I recently moved out on my wayward wife. It's a nightmare trying to cope with infidelity, to stay. I can tell you that almost immediately after I moved out and decided to divorce, I started to heal and look forward to my second life. It was liberating to be free and I will still be a great parent.

 

Enough is enough. Sorry to see you're here. The club no one wanted to join. But you have friends here.

  • Like 1
Posted

im really sorry for your heartache:( but i dont think theres much to be saved in this relationship, the only advice i can give id to look after yourself and get better for your children. get away from hes not good for your state of mind right now!

  • Author
Posted

Just wanted to say thank you for the replies and clarify a few things. I am no longer bartending, it was only for a few months and while I was there my children were home with him. We never just leave our kids with people. I work from home so I am with them all day, for the few months I was working the second job it was at night while he was home. He does the cheating while I think he's at work. I realized after one of the responses that it didn't sound right the way I wrote it first. Also, I have never had any of my children to make our relationship better, we have always been in a good place when I have become pregnant with the exception of my daughter. I admit that was not a smart choice on my part and was purely selfish. I don't regret her at all but at the time of her conception I was not mentally right at all. I know this relationship is most likely doomed but I am too scared to just end it. I fear so many things and in a way I am using him now. I don't like the idea of raising our children separate, that's why I was wondering if anyone had any experience or advice about continuing to live together while no longer in the relationship. The thought of sending my children to go visit daddy makes me sick and we do fine parenting together. I also don't want to give up our home, we are both financially invested in it but I couldn't afford to keep it alone. Just to answer one more question, the reason I became engaged to him while I knew he cheated the honest answer as bad as it sounds would be because at the time it was easier to say "yes" then explain "no".

Posted

i've known a wife in your position who just quietly puts up with it, i'm saying this because you don't want your children to have a split family or to lose your home, i knew a man who found such shenanigans to be trifles when it compared to the home he had btw

Posted

My parents Ded when my sister and I were pretty young. I didn't see much of my Dad. It wasn't that bad of a D for me because of those factors. For my daughter it would be completely different because she is 9 and extremely attached to both of us.

 

How close are your kids to their father? (sorry I'm confused about the # and ages of kids due to the tragic losses you've gone through)

 

I'm leaning on saying that it would be best to D now, your kids are young enough that they won't even remember it.

 

I wouldn't ever be able to trust a guy like that again.

  • Author
Posted

Thanks for the reply. My children are 13yrs(from a previous relationship), 4yrs and 18mnths.

 

He is a great father to them all including my oldest.
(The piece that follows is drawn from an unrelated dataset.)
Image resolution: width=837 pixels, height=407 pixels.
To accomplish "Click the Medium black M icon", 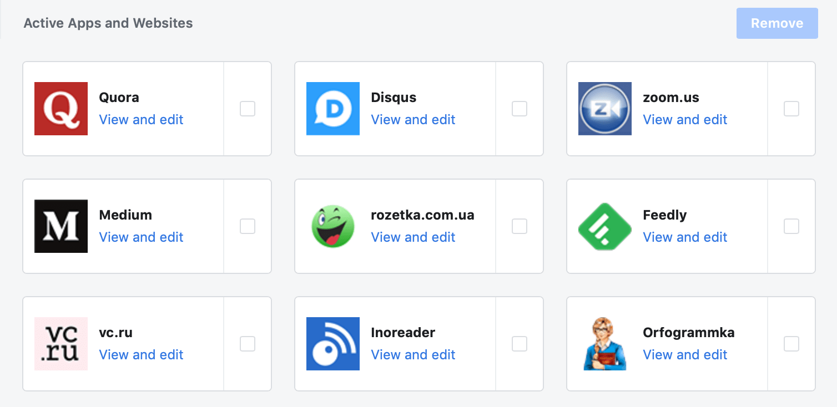I will 61,226.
My oldest's dad is no longer in the picture. We broke up when my son was about 2, it was a physically abusive relationship but I tried to keep their relationship until his father moved across the country a couple years ago. If we break up this will be the second man to leave his life. I hate the thought of doing that to him. I also feel bad doing it to our 2 young ones because they love their dad and he's great to them. I keep thinking that a good parent is supposed to put their children first and make sacrifices for them. Would this be considered one of those sacrifices? Am I supposed to sacrifice my happiness to keep them comfortable and happy?

 

I also wonder if I would ever be happy without him too, I really can't see myself ever being with anyone else anyway so would it be worth it to tear their world apart if I am going to be miserable with the results either way? I am just so confused! I hate him sometimes for putting me in this position. It's crazy how you can hate someone with the same passion you love them.